Exercise aim:
Your answer should consist of the lines in the following data that contain "Moment".

[[ Data for review open ]]

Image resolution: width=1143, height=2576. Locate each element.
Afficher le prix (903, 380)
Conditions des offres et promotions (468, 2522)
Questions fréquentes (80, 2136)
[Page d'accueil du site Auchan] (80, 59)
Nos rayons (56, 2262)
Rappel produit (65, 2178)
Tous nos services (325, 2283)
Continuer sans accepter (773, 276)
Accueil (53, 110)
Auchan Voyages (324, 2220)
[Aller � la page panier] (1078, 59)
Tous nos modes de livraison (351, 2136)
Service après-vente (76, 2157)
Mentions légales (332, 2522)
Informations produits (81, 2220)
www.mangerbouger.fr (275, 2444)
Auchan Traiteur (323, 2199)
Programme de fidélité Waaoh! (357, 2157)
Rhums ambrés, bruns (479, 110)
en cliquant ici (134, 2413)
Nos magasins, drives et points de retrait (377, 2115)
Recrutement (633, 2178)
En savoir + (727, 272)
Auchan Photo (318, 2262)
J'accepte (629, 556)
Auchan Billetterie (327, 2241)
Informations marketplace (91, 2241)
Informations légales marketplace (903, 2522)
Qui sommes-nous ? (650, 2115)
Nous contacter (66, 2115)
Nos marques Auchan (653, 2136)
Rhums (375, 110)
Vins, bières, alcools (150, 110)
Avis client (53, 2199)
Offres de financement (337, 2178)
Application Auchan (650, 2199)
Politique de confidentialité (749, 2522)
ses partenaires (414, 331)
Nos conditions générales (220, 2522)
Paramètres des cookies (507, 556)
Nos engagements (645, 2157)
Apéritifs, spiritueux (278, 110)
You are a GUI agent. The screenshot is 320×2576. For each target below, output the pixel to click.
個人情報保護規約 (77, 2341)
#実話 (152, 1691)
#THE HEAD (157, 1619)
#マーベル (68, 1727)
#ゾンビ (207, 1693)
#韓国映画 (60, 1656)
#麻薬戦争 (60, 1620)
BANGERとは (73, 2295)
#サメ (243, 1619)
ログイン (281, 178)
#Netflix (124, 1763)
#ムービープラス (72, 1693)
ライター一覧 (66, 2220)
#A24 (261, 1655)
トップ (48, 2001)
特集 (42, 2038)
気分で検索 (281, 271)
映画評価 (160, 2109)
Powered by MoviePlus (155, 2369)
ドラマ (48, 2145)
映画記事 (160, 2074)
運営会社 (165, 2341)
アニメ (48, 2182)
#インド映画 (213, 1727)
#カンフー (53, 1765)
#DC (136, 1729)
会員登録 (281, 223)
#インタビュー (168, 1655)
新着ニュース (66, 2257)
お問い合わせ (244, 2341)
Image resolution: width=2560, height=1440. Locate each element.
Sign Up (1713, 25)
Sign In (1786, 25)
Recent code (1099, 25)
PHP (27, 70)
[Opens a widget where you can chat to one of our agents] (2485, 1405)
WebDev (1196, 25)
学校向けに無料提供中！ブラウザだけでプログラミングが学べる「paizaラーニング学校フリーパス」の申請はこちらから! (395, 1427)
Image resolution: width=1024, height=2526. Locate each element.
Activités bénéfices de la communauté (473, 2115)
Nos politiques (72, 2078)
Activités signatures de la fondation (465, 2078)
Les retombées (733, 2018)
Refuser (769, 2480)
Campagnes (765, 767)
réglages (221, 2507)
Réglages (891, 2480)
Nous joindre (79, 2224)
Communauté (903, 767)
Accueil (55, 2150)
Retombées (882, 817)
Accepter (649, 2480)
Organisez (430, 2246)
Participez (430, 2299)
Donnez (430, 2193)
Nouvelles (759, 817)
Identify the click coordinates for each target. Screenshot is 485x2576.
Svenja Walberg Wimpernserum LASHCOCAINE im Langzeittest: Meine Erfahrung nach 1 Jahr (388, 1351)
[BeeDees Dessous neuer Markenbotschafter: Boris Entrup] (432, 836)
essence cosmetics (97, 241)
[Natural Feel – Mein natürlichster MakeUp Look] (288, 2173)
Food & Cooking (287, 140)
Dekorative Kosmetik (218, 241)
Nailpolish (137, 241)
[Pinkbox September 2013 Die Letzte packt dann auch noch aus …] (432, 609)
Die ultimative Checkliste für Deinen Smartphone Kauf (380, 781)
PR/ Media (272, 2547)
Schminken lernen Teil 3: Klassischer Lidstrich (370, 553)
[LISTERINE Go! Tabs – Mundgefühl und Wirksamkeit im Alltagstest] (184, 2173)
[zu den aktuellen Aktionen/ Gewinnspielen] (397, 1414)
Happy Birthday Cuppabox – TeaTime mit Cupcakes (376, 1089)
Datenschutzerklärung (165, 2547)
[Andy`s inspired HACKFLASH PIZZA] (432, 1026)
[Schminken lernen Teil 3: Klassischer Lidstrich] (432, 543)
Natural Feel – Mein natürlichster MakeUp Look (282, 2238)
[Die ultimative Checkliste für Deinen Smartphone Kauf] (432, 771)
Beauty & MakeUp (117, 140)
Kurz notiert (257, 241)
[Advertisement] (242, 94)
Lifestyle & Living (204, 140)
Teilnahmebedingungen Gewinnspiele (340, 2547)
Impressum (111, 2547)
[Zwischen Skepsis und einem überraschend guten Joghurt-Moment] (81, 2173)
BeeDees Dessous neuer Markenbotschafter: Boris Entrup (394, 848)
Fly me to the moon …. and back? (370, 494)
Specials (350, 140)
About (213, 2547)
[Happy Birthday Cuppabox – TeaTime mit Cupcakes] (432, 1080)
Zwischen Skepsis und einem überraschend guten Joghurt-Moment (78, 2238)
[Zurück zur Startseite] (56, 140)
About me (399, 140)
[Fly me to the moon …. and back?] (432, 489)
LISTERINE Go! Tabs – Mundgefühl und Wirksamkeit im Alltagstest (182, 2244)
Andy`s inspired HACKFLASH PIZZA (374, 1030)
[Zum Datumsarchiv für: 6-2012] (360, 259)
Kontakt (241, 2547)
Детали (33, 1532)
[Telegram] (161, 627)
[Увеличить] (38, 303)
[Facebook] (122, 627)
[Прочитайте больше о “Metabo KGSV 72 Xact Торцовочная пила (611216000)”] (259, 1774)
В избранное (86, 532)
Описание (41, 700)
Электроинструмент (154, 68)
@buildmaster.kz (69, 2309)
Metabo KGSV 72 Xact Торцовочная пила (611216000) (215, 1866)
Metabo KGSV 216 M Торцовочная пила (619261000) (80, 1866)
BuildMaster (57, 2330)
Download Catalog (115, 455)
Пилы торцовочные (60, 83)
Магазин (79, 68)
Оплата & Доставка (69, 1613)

[[ Data for review closed ]]

Task solution:
[Zwischen Skepsis und einem überraschend guten Joghurt-Moment] (81, 2173)
Zwischen Skepsis und einem überraschend guten Joghurt-Moment (78, 2238)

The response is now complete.